The deterministic deallocation model differs significantly from the implicit strategies adopted within other APIs, most notably the ByteBuffer API: in that case, when a native byte buffer is created (see ByteBuffer.allocateDirect(int)), the underlying memory is not released until the byte buffer reference becomes unreachable. While implicit deallocation models such as this can be very convenient - clients do not have to remember to close a direct buffer - such models can also make it hard for clients to ensure that the memory associated with a direct buffer has indeed been released.

Safety

This API provides strong safety guarantees when it comes to memory access. First, when dereferencing a memory segment, the access coordinates are validated (upon access), to make sure that access does not occur at an address which resides outside the boundaries of the memory segment used by the dereference operation. We call this guarantee spatial safety; in other words, access to memory segments is bounds-checked, in the same way as array access is, as described in Section {@jls 15.10.4} of The Java Language Specification.

Since memory segments can be closed (see above), segments are also validated (upon access) to make sure that the segment being accessed has not been closed prematurely. We call this guarantee temporal safety. Note that, in the general case, guaranteeing temporal safety can be hard, as multiple threads could attempt to access and/or close the same memory segment concurrently. The memory access API addresses this problem by imposing strong thread-confinement guarantees on memory segments: upon creation, a memory segment is associated with an owner thread, which is the only thread that can either access or close the segment.

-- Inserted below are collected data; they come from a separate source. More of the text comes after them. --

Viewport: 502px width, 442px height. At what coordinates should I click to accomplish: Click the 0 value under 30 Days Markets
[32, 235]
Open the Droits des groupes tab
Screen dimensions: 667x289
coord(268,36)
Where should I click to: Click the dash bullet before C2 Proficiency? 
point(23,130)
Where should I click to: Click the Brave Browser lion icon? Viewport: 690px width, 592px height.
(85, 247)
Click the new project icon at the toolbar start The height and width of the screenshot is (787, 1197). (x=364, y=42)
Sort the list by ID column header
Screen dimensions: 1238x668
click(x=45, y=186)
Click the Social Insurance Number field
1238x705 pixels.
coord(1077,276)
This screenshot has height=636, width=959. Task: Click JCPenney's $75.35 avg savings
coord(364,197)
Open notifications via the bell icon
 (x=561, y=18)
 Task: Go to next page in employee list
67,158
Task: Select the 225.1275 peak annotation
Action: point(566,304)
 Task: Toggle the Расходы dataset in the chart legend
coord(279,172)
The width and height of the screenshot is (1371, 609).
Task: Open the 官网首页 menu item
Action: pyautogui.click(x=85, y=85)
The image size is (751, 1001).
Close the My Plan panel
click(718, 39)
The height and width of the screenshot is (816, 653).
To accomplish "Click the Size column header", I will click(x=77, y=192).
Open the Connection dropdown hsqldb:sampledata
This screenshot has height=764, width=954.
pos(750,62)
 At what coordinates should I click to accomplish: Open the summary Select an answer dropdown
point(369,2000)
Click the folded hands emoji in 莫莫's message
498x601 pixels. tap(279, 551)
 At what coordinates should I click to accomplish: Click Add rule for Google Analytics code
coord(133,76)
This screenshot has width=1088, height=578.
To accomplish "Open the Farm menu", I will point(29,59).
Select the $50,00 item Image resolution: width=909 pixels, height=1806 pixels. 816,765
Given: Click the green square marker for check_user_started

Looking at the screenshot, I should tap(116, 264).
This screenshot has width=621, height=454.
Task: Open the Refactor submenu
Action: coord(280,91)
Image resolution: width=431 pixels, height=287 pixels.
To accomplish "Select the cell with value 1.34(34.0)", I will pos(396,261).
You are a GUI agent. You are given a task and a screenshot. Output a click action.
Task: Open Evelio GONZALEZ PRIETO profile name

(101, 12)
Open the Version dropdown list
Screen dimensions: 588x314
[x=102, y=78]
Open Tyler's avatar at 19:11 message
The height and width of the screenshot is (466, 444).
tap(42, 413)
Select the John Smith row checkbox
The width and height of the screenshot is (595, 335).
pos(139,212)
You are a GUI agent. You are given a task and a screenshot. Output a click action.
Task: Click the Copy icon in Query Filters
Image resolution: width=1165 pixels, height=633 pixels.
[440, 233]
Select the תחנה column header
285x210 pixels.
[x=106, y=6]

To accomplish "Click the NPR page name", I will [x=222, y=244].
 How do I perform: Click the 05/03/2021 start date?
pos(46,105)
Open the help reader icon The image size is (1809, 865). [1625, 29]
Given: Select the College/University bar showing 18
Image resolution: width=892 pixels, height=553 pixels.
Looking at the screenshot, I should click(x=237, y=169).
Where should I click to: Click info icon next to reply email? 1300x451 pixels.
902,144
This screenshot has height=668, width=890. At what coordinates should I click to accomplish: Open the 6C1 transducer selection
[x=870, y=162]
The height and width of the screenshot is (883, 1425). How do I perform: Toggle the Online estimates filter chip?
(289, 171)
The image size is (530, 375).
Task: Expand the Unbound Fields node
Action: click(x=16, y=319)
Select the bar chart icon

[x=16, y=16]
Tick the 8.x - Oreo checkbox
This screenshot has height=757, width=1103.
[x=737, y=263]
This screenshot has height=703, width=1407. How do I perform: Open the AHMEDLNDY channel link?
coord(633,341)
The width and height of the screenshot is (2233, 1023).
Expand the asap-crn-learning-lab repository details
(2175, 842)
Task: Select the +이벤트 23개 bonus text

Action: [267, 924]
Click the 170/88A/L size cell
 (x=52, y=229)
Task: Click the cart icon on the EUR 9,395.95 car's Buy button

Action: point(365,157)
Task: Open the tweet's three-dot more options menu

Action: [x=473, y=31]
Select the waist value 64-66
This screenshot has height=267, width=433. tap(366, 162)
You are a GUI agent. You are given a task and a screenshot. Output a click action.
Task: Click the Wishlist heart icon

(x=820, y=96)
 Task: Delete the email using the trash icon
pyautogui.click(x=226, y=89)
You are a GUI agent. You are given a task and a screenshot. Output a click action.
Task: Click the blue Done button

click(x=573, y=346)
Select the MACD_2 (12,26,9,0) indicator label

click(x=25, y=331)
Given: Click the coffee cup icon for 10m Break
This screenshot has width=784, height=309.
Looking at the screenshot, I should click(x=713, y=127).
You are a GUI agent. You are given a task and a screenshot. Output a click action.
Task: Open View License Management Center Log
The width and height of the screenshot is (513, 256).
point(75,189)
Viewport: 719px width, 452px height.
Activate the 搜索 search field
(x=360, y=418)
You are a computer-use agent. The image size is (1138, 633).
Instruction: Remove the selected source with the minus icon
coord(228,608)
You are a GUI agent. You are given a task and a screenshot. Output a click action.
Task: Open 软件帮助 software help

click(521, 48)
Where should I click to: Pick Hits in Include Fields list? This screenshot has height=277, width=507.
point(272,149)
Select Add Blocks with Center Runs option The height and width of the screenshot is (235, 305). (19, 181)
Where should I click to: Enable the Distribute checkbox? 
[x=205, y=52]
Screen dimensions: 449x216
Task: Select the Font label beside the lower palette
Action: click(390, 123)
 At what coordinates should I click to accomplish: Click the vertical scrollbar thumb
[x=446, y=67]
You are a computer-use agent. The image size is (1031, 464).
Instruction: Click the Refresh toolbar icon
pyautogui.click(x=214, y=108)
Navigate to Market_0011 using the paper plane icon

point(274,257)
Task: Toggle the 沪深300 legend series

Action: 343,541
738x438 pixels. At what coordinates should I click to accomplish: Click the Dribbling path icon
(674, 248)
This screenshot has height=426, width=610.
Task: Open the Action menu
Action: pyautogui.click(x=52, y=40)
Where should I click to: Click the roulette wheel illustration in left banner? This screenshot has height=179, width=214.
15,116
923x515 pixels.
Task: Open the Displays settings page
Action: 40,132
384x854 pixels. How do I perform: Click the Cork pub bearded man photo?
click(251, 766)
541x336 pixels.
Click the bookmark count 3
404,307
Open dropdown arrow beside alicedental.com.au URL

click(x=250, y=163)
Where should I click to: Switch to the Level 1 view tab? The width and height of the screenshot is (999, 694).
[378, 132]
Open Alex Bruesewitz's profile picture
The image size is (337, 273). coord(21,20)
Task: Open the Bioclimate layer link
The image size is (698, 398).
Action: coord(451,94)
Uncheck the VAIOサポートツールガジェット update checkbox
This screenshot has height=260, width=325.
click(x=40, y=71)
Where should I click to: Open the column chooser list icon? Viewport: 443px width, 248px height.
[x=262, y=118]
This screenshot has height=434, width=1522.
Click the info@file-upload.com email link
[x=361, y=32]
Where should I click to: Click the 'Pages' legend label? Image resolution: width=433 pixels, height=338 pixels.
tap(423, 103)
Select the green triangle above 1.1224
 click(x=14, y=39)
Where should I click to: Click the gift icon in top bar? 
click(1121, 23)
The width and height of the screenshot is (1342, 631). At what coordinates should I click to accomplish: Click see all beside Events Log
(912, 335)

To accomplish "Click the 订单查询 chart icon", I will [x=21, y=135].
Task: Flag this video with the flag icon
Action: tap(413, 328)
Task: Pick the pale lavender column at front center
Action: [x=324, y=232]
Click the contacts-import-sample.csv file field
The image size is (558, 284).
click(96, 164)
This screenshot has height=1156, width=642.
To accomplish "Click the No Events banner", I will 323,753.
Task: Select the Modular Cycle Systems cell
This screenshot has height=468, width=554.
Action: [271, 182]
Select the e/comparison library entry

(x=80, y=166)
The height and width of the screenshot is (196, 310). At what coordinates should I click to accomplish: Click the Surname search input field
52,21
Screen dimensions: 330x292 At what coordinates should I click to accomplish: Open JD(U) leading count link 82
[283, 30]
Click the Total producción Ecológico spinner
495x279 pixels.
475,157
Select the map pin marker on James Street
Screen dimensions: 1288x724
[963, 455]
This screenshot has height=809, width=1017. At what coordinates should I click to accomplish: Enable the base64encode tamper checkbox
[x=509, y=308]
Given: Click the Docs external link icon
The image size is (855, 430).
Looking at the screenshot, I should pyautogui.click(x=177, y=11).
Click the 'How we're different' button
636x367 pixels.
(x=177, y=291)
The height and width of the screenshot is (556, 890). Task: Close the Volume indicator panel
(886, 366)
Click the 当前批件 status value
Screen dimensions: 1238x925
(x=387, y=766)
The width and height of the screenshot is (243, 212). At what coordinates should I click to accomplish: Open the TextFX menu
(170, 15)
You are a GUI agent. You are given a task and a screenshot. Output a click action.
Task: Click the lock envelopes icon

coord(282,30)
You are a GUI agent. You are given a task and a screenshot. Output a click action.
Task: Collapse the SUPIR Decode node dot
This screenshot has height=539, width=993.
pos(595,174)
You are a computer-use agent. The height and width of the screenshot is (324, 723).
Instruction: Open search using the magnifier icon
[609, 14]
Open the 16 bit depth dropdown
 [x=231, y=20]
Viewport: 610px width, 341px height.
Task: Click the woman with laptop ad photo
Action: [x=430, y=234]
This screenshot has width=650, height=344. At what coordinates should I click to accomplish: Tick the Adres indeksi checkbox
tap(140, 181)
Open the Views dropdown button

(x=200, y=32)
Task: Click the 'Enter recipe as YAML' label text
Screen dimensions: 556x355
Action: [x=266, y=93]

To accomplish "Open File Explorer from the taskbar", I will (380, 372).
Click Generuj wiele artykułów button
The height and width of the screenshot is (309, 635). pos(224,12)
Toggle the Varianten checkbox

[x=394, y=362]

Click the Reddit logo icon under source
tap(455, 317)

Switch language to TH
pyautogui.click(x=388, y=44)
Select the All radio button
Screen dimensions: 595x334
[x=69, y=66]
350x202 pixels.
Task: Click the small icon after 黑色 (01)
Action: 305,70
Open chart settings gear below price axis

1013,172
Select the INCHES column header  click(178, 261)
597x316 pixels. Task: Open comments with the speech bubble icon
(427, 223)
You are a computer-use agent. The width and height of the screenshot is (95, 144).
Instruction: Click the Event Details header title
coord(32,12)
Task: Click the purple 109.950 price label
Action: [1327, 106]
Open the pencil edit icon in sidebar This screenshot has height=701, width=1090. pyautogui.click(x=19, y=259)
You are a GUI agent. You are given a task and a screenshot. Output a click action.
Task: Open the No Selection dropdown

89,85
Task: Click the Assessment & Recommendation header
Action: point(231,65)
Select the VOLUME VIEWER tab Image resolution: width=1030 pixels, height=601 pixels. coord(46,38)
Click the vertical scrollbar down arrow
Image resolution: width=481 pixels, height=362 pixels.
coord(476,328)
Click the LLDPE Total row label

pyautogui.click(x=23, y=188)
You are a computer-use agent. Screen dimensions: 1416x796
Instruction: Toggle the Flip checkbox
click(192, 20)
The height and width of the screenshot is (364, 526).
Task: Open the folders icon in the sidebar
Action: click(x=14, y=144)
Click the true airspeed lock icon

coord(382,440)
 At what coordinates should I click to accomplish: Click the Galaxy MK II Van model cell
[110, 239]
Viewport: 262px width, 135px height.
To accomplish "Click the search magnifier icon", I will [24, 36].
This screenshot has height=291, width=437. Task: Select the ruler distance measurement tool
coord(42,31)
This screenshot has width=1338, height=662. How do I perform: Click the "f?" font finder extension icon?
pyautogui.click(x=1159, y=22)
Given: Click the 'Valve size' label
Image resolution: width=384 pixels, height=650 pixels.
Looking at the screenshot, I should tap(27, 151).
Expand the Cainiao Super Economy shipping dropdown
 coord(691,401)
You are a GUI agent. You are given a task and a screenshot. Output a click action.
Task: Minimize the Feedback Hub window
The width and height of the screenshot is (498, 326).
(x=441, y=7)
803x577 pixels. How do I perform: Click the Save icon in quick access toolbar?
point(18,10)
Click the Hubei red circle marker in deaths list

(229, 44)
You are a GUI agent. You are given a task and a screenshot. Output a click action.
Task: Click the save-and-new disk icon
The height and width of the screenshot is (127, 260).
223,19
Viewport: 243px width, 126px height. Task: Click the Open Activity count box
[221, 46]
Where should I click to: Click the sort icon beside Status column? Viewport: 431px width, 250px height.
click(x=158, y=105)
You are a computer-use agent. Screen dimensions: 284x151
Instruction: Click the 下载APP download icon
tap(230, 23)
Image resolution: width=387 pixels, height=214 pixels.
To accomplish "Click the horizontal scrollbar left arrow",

Together, spatial and temporal safety ensure that each memory access operation either succeeds - and accesses a valid memory location - or fails.

Foreign function access

The key abstractions introduced to support foreign function access are LibraryLookup and CLinker. The former is used to load foreign libraries, as well as to lookup symbols inside said libraries; the latter provides linking capabilities which allow to model foreign functions as MethodHandle instances, so that clients can perform foreign function calls directly in Java, without the need for intermediate layers of native code (as it's the case with the Java Native Interface (JNI)).

For example, to compute the length of a string using the C standard library function strlen on a Linux x64 platform, we can use the following code:


MethodHandle strlen = CLinker.getInstance().downcallHandle(
LibraryLookup.ofDefault().lookup("strlen").get(),
MethodType.methodType(long.class, MemoryAddress.class),
FunctionDescriptor.of(CLinker.C_LONG, CLinker.C_POINTER)
);
try (var cString = CLinker.toCString("Hello")) {
long len = strlen.invokeExact(cString.address()) // 5
Here, we lookup the strlen symbol in the default library lookup (see LibraryLookup.ofDefault()). Then, we obtain a linker instance (see CLinker.getInstance()) and we use it to obtain a method handle which targets the strlen library symbol. To complete the linking successfully, we must provide (i) a MethodType instance, describing the type of the resulting method handle and (ii) a FunctionDescriptor instance, describing the signature of the strlen function. From this information, the linker will uniquely determine the sequence of steps which will turn the method handle invocation (here performed using MethodHandle.invokeExact(Object...)) into a foreign function call, according to the rules specified by the platform C ABI. The CLinker class also provides many useful methods for interacting with native code, such as converting Java strings into native strings and viceversa (see CLinker.toCString(String) and CLinker.toJavaString(MemorySegment), respectively), as demonstrated in the above example.

Foreign addresses

When a memory segment is created from Java code, the segment properties (spatial bounds, temporal bounds and confinement) are fully known at segment creation. But when interacting with native libraries, clients will often receive raw pointers; such pointers have no spatial bounds (example: does the C type char* refer to a single char value, or an array of char values, of given size?), no notion of temporal bounds, nor thread-confinement.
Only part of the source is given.